Pytorch implementation of the independent model with BERT and SpanBERT proposed in BERT for Coreference Resolution: Baselines and Analysis and SpanBERT: Improving Pre-training by Representing and Predicting Spans.
This implementation contains additional scripts and configurations I used in the context of my master's thesis. That includes the use of other pre-trained language models, training the model on various German datasets and improving its performance for low resource languages leveraging transfer learning. For the vanilla versions of the fundamental coreference resolution models see the Repository Overview.
This implementation is based upon the original implementation by the papers authors. The model and misc_ packages are written from scratch, whereas some scripts in the setup package and the entire eval package are borrowed with almost no changes from the original implementation. Optimization for mention pruning inspired by Ethan Yang.
This repository contains three additional branches of different PyTorch models. These are reimplemantations of models originally implemented with Tensorflow. The following tables gives an overview over the branches, the corresponding papers and original implementations.
This project was written with Python 3.8.5 and PyTorch 1.7.1. For installation details regarding PyTorch please visit the
official website. Further requirements are listed in the requirements.txt and can be
installed via pip: pip install -r requirements.txt
Hint: Run setup.sh in an environment with Python 2.7 so the CoNLL-2012 scripts are executed by the correct interpreter
To obtain all necessary data for training, evaluation, and inference in English run setup.sh with the path to the OntoNotes 5.0 folder (often named ontonotes-release-5.0).
e.g. $ ./setup.sh /path/to/ontonotes-release-5.0
Run python setup/bert_tokenize.py -c <conf>
to tokenize and segment the data before training, evaluating
or testing that specific configuration. See coref.cong for the available configurations.

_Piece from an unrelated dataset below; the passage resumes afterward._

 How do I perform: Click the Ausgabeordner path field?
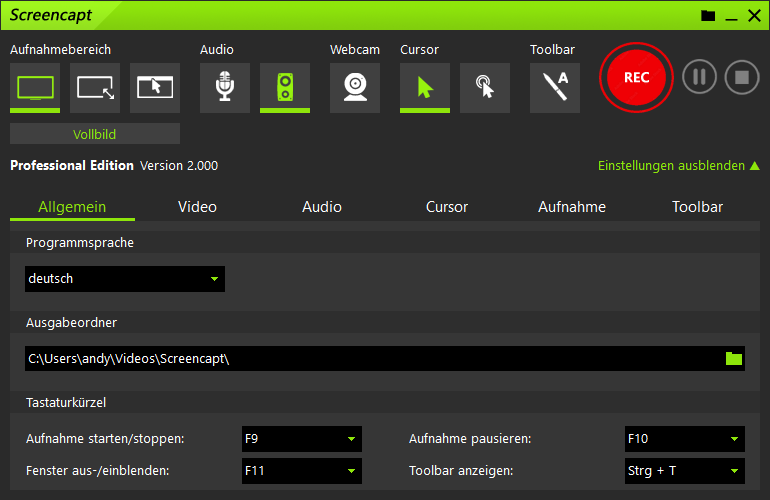click(370, 359)
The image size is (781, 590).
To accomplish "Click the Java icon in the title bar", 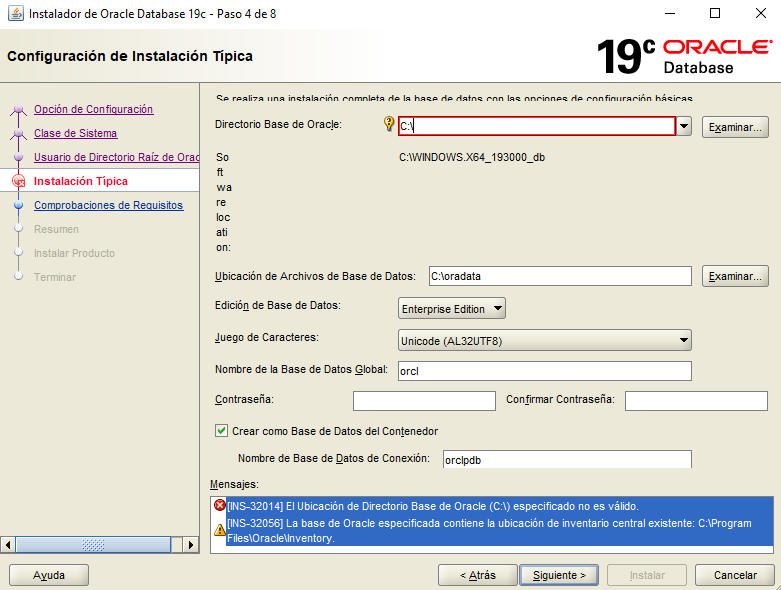I will pyautogui.click(x=14, y=14).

The misc folder contains scripts to convert the German datasets Tüba-D/Z v10/11, SemEval-2010 and DIRNDL into the required CoNLL-2012 format. For the SemEval-2010 make sure to remove the singletons in order to get comparable results. Use minimize.py and bert_tokenize.py to obtain the desired file to train with.

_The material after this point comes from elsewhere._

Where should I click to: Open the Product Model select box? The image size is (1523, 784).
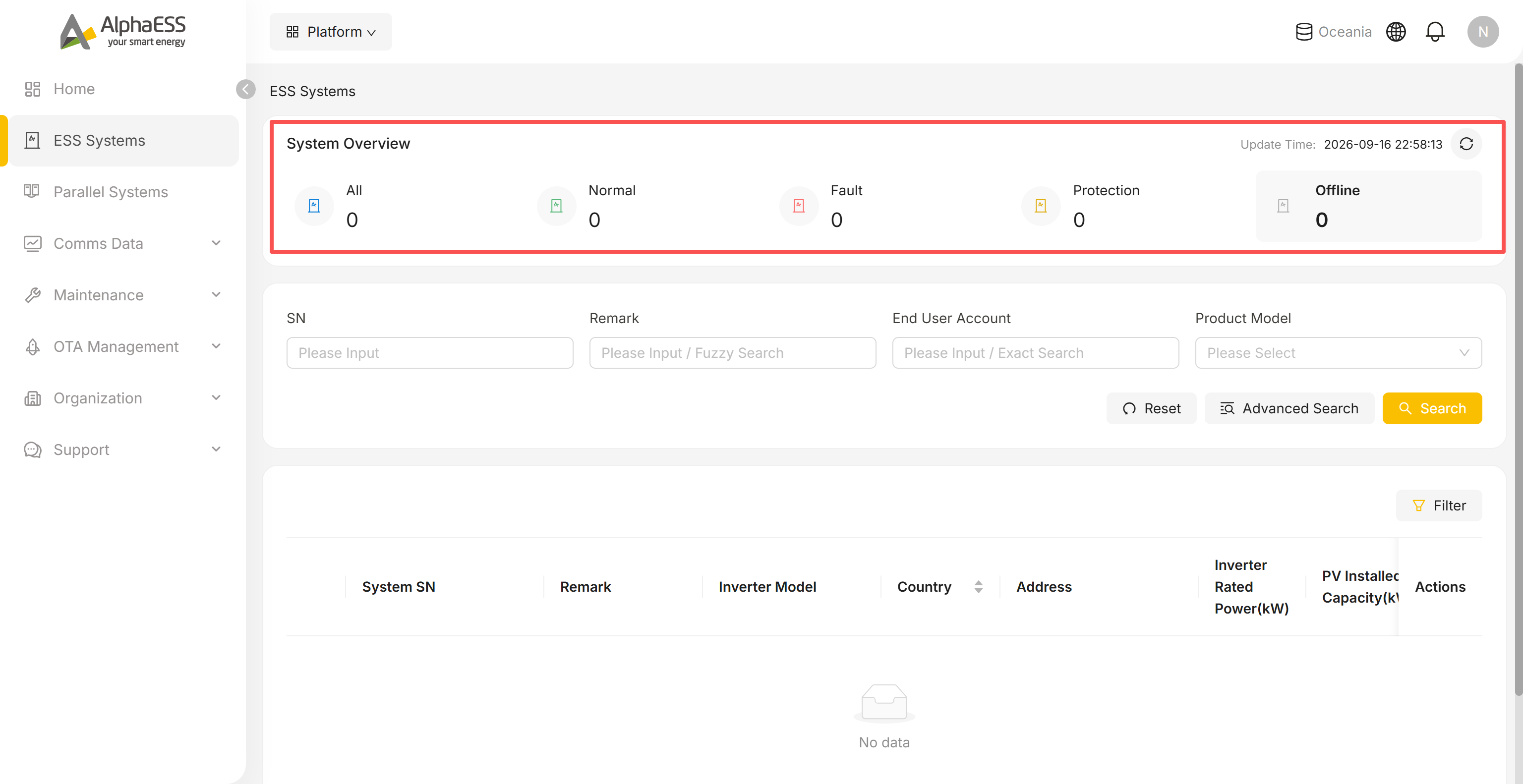[1339, 353]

Run the training with python train.py -c <config> -f <folder> --cpu --amp --check --split
.Select with
conf
one of the four available configurations (bert-base, bert-large, spanbert-base, spanbert-large). The
parameter folder
names the folder the snapshots, taken during the training, are saved to. If the given
folder already exists and contains at least one snapshot the training is restarted loading the latest snapshot. The
optional flags cpu
and amp
can be set to train exclusively on the CPU or to use the automatic
mixed precision training. Gradient checkpointing can be used with the option check
to further reduce the
GPU memory usage or the model can even be split up onto two GPUs with split
.
To fine-tune multilingual models trained on the OntoNotes 5.0 dataset on German datasets, adapt the configuration in coref.conf and place the latest snapshot into the same folder the fine-tuned model should write its snapshots to. Then start training as described above.
For easier parameter tuning use train_fine.py and write a shell script to programmatically pass the learning rates and epochs into the training.
To redo the adversarial training described in the thesis run python train_adv.py
. The only configuration
setup for this training is the bert-multilingual-base. Make sure to have created the adv_data_file besides the
English data before training.
To evalute the trained model on German comment in the desired dataset in the coref.conf. For validate if the training brought English and German embeddings closer together as desired use the analyze_emb_similarity.py script.
Run the evaluation with python evaluate.py -c <conf> -p <pattern> --cpu --amp --split
. All snapshots in the
data/ckpt folder that match the given pattern
are evaluated. This works with simple snapshots (pt) as
well as with snapshots with additional metadata (pt.tar). See Training for details on the remaining
parameters.
To evaluate previous predictions dumped during training or evaluation use the eval_dumped_preds.py script.